* _DATA UNDER STUDY_:

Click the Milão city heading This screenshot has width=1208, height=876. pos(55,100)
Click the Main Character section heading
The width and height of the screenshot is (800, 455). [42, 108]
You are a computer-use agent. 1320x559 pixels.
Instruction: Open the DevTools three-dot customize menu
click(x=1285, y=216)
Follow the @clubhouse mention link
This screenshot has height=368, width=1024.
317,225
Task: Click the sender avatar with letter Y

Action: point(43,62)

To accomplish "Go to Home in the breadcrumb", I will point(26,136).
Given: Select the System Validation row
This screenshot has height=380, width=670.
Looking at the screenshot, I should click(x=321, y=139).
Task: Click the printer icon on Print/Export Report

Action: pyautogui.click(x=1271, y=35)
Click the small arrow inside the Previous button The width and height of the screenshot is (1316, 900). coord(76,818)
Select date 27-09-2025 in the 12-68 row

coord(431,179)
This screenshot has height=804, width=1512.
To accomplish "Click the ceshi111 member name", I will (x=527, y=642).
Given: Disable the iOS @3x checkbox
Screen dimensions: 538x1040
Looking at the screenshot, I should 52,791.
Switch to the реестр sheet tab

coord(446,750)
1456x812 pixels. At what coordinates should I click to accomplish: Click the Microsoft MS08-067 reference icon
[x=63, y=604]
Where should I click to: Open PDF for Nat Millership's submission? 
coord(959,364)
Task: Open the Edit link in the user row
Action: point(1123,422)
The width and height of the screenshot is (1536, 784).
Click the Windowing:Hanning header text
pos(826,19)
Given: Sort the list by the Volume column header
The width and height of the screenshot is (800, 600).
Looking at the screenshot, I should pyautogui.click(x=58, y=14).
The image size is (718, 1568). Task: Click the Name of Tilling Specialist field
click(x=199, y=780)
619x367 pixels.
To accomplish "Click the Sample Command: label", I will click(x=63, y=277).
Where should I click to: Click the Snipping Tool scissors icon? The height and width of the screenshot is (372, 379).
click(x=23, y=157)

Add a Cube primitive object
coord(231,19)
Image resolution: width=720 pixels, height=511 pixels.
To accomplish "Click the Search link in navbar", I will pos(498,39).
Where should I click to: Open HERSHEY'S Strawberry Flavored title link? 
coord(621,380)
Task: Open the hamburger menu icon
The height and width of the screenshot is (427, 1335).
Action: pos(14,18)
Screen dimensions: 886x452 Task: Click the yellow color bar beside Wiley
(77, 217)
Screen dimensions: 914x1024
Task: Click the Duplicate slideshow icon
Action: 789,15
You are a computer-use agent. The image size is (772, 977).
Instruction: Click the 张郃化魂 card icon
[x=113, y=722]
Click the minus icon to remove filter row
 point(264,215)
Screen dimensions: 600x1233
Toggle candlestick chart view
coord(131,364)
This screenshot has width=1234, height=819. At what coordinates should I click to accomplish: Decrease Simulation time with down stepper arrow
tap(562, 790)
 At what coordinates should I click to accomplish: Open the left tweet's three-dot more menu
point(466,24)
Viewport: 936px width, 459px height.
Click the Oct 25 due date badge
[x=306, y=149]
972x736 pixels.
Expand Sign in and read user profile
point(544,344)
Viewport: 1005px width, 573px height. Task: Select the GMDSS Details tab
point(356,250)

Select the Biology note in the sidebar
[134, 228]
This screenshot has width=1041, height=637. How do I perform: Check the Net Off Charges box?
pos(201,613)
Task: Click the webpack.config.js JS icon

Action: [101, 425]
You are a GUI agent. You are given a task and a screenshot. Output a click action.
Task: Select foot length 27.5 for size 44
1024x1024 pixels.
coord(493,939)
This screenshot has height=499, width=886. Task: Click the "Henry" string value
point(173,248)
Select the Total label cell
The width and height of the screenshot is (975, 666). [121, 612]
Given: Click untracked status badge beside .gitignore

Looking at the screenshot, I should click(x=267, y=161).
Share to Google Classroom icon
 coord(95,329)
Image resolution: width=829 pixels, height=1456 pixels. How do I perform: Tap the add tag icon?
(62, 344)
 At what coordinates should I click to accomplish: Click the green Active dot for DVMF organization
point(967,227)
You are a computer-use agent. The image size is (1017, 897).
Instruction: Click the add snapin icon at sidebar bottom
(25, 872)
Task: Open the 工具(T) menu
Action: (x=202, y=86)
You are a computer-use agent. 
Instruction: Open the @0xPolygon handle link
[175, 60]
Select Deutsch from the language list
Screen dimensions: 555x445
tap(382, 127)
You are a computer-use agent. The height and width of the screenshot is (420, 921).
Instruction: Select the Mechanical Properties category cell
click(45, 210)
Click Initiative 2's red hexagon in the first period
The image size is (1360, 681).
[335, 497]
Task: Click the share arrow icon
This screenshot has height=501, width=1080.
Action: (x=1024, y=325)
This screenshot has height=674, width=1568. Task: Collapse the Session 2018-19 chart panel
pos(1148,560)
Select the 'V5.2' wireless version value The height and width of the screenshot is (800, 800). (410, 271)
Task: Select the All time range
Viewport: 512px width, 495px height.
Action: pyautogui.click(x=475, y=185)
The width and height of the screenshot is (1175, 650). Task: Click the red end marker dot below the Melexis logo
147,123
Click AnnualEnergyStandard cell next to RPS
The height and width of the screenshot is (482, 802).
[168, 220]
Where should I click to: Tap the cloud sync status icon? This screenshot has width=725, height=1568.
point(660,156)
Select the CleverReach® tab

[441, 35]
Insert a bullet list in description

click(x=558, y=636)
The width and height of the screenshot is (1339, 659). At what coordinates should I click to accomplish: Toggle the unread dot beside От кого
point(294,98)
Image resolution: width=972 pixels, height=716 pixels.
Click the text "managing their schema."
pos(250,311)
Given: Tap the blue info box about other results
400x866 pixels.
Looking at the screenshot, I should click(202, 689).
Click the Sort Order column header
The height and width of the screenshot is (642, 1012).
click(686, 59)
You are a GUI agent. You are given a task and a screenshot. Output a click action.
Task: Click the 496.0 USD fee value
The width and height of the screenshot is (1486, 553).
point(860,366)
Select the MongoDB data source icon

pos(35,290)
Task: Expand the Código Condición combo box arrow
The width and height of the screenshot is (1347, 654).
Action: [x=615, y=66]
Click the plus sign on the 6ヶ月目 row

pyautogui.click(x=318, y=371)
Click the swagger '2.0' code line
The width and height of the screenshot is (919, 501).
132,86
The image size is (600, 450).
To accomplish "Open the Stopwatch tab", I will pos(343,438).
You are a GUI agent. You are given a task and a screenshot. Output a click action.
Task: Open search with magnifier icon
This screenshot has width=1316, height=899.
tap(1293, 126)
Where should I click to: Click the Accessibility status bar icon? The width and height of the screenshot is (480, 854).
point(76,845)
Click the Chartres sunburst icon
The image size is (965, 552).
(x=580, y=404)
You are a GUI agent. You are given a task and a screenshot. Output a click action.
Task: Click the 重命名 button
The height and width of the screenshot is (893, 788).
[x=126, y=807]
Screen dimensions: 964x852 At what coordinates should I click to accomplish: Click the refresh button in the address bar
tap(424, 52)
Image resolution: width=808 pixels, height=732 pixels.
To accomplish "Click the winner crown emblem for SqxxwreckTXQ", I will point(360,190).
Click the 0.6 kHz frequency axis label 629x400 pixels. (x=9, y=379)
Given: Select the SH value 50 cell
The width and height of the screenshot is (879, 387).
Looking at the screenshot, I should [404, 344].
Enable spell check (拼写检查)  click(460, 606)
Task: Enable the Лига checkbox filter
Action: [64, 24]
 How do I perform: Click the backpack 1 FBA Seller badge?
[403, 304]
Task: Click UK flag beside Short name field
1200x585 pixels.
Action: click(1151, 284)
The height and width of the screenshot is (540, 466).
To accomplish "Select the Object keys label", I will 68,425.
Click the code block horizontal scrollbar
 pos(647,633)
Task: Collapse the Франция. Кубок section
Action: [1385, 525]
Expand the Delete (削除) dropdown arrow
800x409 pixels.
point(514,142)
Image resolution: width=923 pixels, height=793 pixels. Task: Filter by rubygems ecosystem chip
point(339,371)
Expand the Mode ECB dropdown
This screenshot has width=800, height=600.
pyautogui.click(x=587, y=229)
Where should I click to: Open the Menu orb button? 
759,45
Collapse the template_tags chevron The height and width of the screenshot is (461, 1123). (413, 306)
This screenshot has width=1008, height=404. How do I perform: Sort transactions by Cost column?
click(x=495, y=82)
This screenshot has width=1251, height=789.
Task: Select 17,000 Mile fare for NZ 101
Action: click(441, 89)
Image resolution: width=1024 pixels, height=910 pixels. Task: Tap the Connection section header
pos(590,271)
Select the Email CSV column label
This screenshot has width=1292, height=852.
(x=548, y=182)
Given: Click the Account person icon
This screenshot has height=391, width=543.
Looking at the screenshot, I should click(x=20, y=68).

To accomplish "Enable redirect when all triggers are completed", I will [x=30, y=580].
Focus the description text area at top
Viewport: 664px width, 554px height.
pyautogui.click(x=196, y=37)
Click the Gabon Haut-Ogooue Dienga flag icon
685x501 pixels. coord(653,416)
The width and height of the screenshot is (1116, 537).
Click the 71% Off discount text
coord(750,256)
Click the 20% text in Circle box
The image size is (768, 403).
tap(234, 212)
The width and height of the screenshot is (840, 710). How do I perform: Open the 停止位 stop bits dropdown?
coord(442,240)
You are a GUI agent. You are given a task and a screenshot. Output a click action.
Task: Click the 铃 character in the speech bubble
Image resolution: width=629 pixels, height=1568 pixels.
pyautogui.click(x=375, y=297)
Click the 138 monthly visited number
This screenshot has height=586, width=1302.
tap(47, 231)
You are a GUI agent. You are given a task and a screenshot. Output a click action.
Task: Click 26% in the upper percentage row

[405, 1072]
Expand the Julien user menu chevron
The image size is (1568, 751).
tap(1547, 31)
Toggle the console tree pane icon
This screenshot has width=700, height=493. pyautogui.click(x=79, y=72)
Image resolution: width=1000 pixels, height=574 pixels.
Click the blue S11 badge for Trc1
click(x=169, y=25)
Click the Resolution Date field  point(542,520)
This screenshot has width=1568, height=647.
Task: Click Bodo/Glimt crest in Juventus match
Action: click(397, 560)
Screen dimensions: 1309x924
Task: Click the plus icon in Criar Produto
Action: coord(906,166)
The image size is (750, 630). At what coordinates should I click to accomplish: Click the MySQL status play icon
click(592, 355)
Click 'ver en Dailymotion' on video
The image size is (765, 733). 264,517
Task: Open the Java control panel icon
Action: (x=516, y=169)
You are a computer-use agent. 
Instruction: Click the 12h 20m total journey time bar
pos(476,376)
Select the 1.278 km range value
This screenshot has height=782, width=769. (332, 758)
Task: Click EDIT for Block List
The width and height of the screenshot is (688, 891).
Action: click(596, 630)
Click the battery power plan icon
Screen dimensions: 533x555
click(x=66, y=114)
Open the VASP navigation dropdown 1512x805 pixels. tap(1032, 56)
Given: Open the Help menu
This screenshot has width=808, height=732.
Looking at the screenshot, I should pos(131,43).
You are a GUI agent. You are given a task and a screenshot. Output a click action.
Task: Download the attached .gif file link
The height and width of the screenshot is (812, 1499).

* _EXERCISE BRIEF_: All lines of the records above with the word "chevron" in them are to be copied.

* _EXERCISE OUTPUT_:
Collapse the template_tags chevron The height and width of the screenshot is (461, 1123). (413, 306)
Expand the Julien user menu chevron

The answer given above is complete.